▼

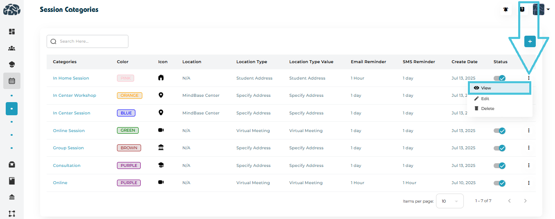Select the calendar icon in sidebar

tap(12, 81)
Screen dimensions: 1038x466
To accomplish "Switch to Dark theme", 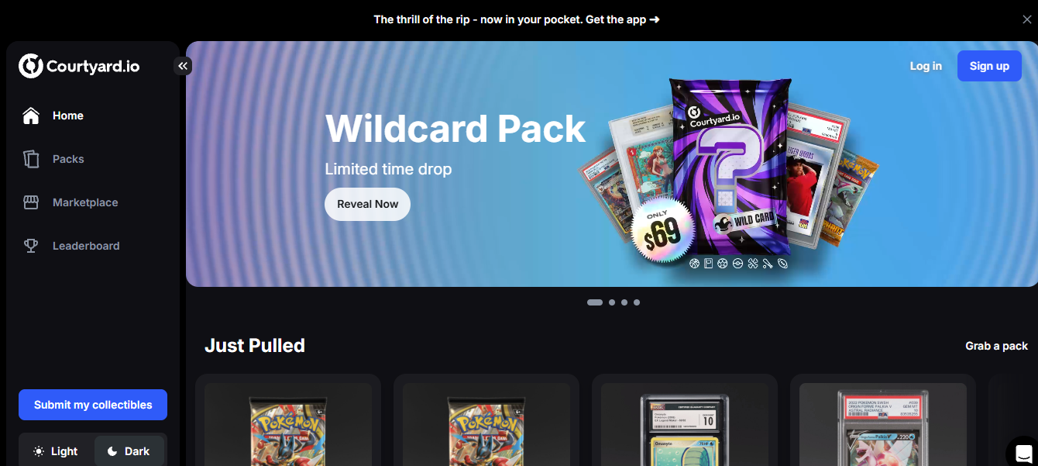I will [129, 451].
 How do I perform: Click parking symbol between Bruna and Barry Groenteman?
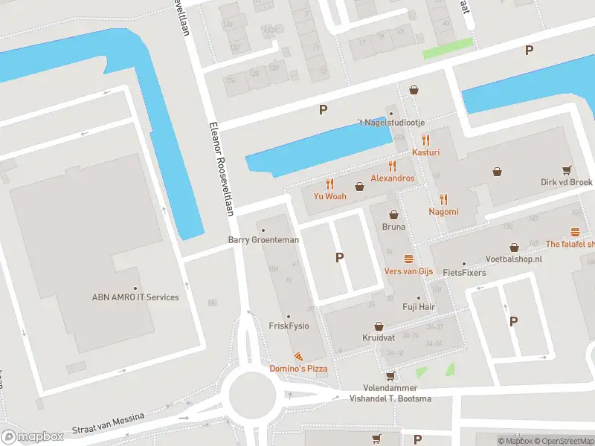pyautogui.click(x=340, y=258)
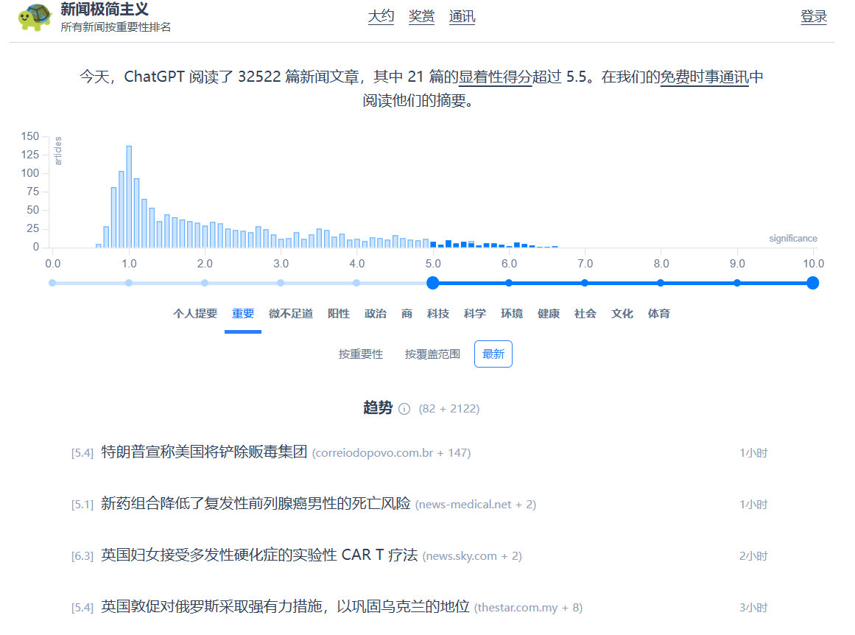Image resolution: width=855 pixels, height=635 pixels.
Task: Click the tallest histogram bar at 1.0
Action: point(129,197)
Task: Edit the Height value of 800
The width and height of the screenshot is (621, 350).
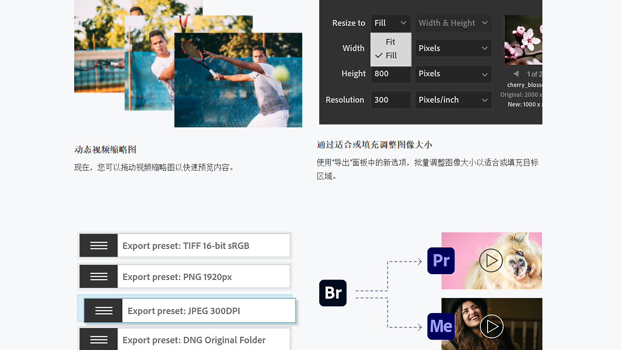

▲

Work instruction: Retype the lines exactly. Begin at the one that holds "How do I perform: Click", stop at the last line of the entries above, and drop the pictures.

Answer space:
 How do I perform: Click parking symbol between Bruna and Barry Groenteman?
pyautogui.click(x=340, y=258)
Image resolution: width=855 pixels, height=635 pixels.
Task: Click the tallest histogram bar at 1.0
Action: point(129,197)
Task: Edit the Height value of 800
The width and height of the screenshot is (621, 350).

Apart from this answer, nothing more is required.